CONSIGNE DONNÉE
Poursuivez l'article sur la condamnation des Transports Jeantet en appel, juste après sa dernière phrase.

DOCUMENT SOURCE
○ ○ ○ ○ ○

Transports Jeantet : la cour d’appel confirme la condamnation

Six semaines après l'audience, les juges d'appel de Besançon ont rendu leur délibéré : la condamnation en première instance du transporteur bisontin pour travail dissimulé et prêt illégal de main d'oeuvre est confirmée, ainsi que sa relaxe pour exercice illégal de transport. Nous publions des extraits de l'arrêt.

La cour d'appel de Besançon a rendu ce mardi 26 mars un délibéré confirmant le jugement de première instance condamnant Jacques Jeantet à 10.000 euros d'amende avec sursis et attribuant des dommages et intérêts à la CGT qui s'était constituée partie civile. Elle a précisé que les faits commis avant le 10 mars 2007 étaient prescrits, autrement dit au-delà de trois ans avant l'enquête. Cet arrêt devrait faire jurisprudence. Il aura forcément un impact dans deux autres procédures similaires, actuellement au stade de l'enquête préliminaire, conduites par le Parquet de Besançon. Il éclaire aussi d'un jour particulier la politique des transports de l'Union européenne qui doit libéraliser un peu plus le secteur dès l'an prochain.
En même temps que des extraits de l'arrêt de mardi, nous publions à nouveau le compte-rendu de l'audience du 13 février 2013 que nous avions titré Transports Jeantet : la justice entre deux logiques. Et avec l'accroche suivante : La cour d'appel de Besançon est confrontée à un dilemme. Elle a jusqu'au 26 mars prochain, date du rendu de sa décision, pour choisir entre la protection des travailleurs et de la concurrence ou une logique commerciale qui s'appuie sur le dumping social. Condamné en novembre 2011 pour travail dissimulé et prêt illégal de main d'oeuvre, Jacques Jeantet avait fait appel et se retrouvait mardi 12 février à la barre pour demander la relaxe.

 

Des motivations précises
Les motivations de l'arrêt de la cour d'appel sont particulièrement précises. Extraits : « Pour échapper à la qualification pénale de prêt de main d'oeuvre, la prestation de services ne doit pas aboutir au transfert du lien de subordination au profit du client vis à vis du personnel détaché (cassation 25 avril 1989, Bull). Le prestataire doit donc conserver l'autorité sur son personnel et exercer un contrôle sur la réalisation du travail. Les contrats de sous-traitance conclus entre la société française et sa filiale slovaque (...) s'attachent à souligner une telle indépendance des deux parties. Mais dans les faits tels qu'ils ont été établis par la procédure, la réalité est fort différente (...) L'enquête a permis d'établir que la société slovaque ne dispose d'aucune autonomie quant au choix de ses fournisseurs (...) Si l'opérateur se substitue au sous-traitant pour donner directement des consignes au conducteur, il matérialise une relation hiérarchique justifiant une mesure de requalification [du contrat de travail] laquelle est possible même si le conducteur est salarié du sous-traitant. [Le responsable du service international de Jeantet-France] est le principal donneur d'ordres afin d'amener les chauffeurs le plus près de Bratislava dans le cadre de leur planning de roulement pour bénéficier de leur période repos, contrairement aux autres sous-traitants à qui il confiait un transport à charge pour eux de gérer leur camion et leur chauffeur, il gérait Jeantet-SK au quotidien (...), organisait les plannings (...). Il s'ensuit que la société Jeantet-SK (...) perd toute maîtrise sur le transport qui lui est confié (...) Si les conducteurs slovaques sont embauchés et licenciés par Jeantet-SK, ils sont dans les faits des salariés de Jeantet-France (...) Le délit de marchandage est quant à lui caractérisé dès lors que la sous-traitance cause du tort aux salariés (...). Tel était le cas lorsque les conducteurs slovaques sont rétribués entre 2,70 et 2,96 €/heure quand le minimum conventionnel était fixé à 9,43 € et qu'ils sont privés des multiples primes allouées aux chauffeurs français ».

○ ○ ○ ○ ○

LIGNES
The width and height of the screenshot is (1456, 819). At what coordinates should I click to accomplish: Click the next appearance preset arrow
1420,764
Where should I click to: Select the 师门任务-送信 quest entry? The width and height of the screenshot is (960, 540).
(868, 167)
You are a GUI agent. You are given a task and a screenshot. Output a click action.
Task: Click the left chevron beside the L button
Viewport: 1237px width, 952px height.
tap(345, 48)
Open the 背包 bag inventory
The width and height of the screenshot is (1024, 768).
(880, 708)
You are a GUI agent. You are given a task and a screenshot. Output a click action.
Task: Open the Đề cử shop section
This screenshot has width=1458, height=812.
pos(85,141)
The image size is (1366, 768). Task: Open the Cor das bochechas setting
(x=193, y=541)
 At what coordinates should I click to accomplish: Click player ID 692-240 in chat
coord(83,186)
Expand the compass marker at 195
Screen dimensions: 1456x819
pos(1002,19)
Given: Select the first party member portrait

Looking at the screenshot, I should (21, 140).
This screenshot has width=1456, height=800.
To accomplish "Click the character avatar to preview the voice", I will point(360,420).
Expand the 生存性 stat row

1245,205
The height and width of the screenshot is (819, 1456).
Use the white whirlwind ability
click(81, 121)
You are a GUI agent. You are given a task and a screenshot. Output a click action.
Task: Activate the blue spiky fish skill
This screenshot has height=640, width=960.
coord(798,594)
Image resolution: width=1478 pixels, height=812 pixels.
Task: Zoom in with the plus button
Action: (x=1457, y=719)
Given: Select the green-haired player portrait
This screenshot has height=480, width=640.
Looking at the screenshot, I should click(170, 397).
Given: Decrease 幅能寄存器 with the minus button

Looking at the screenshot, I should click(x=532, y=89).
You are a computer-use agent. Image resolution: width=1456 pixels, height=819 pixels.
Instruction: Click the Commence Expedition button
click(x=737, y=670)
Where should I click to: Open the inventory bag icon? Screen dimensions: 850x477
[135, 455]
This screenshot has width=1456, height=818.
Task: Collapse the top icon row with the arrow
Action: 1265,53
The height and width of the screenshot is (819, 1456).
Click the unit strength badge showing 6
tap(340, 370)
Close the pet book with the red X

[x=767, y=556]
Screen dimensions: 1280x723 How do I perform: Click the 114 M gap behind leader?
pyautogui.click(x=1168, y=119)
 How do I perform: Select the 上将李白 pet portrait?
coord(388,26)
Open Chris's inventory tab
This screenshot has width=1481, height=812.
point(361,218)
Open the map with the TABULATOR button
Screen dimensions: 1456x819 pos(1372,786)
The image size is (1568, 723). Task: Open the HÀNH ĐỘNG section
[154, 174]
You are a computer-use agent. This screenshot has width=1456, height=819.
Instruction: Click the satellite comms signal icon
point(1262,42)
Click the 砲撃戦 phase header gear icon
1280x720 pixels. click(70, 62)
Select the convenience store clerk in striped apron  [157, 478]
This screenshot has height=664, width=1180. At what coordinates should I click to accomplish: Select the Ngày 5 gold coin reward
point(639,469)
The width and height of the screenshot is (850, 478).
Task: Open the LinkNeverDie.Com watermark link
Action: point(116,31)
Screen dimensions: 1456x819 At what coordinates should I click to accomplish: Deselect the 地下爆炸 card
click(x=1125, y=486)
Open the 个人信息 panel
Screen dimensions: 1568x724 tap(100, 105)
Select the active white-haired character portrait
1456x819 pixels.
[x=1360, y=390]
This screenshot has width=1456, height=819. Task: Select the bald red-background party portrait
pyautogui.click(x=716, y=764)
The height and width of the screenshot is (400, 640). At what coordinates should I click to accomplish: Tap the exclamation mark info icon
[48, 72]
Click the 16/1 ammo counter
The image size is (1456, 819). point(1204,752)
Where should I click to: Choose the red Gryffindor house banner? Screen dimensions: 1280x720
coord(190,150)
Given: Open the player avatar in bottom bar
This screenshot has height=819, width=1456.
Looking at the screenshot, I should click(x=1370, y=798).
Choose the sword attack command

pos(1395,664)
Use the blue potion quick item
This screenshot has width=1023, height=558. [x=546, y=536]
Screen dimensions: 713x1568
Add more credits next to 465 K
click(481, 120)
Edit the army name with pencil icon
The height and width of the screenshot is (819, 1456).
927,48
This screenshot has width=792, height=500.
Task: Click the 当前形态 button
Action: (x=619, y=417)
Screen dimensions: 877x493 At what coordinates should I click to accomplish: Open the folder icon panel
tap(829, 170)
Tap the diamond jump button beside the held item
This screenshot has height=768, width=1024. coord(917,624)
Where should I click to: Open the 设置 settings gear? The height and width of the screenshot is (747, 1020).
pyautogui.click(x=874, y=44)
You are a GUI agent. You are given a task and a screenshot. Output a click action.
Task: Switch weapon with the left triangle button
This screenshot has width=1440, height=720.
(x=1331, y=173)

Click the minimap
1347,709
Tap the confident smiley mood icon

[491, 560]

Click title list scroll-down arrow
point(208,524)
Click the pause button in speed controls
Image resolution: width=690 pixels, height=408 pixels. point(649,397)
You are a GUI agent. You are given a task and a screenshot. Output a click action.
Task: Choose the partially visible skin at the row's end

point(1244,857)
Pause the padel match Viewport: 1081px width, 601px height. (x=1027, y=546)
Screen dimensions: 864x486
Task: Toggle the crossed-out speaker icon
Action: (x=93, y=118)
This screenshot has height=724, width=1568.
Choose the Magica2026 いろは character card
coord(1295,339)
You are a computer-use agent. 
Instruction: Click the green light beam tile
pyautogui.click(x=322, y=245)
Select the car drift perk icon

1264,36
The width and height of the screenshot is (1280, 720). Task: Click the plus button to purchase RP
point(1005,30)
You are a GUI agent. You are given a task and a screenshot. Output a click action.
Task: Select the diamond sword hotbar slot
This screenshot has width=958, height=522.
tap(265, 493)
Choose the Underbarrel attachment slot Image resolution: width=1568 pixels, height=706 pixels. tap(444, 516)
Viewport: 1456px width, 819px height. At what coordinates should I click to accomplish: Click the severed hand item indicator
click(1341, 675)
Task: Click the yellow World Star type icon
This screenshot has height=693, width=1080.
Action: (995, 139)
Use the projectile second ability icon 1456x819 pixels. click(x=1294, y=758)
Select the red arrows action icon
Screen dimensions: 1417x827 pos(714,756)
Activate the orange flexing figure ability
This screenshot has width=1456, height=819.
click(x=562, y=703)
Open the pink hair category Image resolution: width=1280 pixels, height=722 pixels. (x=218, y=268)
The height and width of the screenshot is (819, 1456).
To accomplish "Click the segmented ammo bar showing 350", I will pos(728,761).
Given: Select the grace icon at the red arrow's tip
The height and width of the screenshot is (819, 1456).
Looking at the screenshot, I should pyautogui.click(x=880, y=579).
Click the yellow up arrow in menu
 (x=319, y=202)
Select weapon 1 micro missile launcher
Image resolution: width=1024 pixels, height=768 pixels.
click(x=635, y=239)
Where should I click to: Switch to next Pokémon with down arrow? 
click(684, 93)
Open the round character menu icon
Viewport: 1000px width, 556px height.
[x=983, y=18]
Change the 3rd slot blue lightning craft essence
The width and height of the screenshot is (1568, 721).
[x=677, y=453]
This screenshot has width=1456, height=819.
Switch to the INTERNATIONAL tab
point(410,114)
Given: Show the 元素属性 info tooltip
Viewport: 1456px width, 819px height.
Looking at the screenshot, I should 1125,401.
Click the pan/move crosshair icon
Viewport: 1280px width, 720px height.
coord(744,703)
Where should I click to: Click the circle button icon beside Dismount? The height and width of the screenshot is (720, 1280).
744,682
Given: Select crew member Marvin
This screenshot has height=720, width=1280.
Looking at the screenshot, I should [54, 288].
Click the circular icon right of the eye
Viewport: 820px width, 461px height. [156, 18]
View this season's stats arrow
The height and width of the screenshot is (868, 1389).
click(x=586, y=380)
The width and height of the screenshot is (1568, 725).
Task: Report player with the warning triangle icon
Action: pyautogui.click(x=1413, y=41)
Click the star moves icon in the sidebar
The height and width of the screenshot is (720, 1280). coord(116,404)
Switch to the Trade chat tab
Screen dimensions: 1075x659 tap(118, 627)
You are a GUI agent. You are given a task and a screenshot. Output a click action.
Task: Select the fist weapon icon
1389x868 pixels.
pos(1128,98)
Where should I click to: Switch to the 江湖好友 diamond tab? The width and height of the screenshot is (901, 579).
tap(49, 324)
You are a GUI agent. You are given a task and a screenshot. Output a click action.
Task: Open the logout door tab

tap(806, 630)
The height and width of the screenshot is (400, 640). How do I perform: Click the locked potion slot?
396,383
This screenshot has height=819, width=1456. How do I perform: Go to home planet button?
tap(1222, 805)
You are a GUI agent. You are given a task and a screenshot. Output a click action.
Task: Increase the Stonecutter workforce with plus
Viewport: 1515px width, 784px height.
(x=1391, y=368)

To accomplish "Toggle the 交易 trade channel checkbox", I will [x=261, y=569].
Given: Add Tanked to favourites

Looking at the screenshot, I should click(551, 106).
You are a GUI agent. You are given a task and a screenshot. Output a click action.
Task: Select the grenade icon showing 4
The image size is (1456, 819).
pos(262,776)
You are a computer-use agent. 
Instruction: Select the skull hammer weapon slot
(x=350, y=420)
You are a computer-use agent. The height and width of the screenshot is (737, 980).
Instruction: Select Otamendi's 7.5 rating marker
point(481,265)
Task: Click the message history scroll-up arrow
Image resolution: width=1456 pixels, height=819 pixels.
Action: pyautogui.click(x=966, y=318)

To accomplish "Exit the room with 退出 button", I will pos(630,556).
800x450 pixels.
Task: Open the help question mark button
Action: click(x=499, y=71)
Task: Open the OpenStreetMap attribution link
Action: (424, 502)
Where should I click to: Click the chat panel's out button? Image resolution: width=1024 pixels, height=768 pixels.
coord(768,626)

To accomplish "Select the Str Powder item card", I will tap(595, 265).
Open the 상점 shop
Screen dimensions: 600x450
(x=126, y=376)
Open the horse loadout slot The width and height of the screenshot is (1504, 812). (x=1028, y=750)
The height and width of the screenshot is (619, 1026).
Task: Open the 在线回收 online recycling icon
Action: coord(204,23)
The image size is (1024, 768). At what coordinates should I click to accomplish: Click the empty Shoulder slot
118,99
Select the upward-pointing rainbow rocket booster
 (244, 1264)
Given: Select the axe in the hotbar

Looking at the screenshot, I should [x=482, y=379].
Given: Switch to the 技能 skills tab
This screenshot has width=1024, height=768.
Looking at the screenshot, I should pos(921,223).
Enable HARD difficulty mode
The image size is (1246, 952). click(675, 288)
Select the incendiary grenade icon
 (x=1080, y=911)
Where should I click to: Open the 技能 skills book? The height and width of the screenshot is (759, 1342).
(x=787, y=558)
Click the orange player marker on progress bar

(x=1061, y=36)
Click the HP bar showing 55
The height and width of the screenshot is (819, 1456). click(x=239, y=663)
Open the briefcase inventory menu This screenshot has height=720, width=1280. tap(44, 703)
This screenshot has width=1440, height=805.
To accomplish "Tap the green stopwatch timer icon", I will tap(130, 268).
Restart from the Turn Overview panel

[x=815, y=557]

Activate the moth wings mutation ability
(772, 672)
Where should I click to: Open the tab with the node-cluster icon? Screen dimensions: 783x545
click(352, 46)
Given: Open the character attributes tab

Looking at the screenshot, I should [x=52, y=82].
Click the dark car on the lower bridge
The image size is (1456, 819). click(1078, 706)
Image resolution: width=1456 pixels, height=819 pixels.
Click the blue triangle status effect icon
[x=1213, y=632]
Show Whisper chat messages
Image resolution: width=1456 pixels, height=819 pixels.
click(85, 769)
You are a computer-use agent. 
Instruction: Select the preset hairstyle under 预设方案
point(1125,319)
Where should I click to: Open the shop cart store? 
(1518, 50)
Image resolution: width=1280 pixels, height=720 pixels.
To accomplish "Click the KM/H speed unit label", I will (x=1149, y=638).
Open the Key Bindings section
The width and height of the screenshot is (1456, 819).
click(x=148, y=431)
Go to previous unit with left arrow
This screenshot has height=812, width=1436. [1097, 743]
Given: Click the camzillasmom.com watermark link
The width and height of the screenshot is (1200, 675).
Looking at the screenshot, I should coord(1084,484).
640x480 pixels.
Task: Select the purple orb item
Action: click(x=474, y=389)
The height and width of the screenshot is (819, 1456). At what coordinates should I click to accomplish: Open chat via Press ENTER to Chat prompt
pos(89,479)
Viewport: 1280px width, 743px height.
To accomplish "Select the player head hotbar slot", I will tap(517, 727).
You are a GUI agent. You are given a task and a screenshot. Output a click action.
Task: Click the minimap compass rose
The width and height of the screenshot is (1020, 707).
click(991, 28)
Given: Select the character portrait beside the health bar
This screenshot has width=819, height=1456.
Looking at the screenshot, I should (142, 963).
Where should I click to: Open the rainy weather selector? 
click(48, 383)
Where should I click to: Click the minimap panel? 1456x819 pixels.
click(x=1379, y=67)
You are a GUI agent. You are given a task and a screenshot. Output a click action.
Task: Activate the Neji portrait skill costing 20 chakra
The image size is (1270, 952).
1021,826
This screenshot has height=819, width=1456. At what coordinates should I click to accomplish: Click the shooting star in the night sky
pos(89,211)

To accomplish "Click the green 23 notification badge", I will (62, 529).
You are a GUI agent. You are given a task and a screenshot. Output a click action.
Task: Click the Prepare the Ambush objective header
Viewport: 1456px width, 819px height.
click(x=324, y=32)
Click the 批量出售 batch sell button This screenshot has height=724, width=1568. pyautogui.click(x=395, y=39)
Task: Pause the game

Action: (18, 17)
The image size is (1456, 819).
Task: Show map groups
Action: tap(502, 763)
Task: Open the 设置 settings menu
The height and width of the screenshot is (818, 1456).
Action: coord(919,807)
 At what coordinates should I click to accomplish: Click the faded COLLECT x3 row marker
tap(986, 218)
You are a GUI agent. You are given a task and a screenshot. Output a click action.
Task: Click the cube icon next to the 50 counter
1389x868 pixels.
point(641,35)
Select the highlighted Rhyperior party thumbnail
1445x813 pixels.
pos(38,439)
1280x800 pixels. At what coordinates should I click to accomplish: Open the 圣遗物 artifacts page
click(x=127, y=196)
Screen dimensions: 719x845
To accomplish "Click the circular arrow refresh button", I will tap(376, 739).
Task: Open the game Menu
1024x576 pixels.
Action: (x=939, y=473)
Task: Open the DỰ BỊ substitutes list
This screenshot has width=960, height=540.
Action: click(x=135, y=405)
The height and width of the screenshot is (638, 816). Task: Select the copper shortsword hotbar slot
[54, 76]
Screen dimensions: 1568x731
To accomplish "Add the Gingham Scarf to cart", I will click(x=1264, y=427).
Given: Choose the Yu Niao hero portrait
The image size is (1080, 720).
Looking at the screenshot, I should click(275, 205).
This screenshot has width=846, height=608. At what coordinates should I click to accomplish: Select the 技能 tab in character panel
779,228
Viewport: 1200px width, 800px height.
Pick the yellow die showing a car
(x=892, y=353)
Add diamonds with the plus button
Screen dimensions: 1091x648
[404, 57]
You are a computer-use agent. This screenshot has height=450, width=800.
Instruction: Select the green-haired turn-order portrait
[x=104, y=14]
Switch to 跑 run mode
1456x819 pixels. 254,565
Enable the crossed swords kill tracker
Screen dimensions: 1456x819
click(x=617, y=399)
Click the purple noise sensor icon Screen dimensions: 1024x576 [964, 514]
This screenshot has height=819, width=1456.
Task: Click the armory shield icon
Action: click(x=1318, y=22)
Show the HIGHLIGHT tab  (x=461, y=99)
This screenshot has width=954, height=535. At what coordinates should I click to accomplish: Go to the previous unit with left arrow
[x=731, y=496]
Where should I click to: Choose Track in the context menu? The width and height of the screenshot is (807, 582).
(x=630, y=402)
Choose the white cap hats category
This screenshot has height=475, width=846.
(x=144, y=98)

○ ○ ○ ○ ○

RÉPONSE ATTENDUE
L'affaire commence quand l'Inspection du Travail contrôle un camion stationné sur le parking d'un hypermarché de la périphérie bisontine. Le tracteur appartient à la filiale slovaque de Jeantet, la remorque à Jeantet France. Le chauffeur, slovaque, est salarié de la filiale slovaque. « L'enquête a avéré que des salariés slovaques étaient en détachement en France pour travailler jusqu'à quinze semaines consécutives, étant exposés au coût de la vie de l'Europe de l'ouest et ne retournant pas en Slovaquie », dit la représentante de l'Inspection du Travail.

Jacques Jeantet explique que les chauffeurs slovaques touchaient entre 1600 et 1800 euros par mois. Environ 1000 euros de moins qu'un chauffeur français... L'Inspection du Travail corrige : « Il ne faut pas compter les frais inhérents aux déplacements, les salaires n'étaient que de 500 euros... » Le président se tourne vers le chef d'entreprise : « Que dites-vous de ça ? » Jacques Jeantet répond : « Pourquoi en France on nous met des bâtons dans les roues ? Pourquoi on ne peut pas s'installer à l'étranger quand les [concurrents] étrangers peuvent s'installer en France ? »

Bonne question qui s'adresse davantage aux législateurs, à la Commission européenne, aux gouvernements...

« Les chauffeurs vivent dans leur camion »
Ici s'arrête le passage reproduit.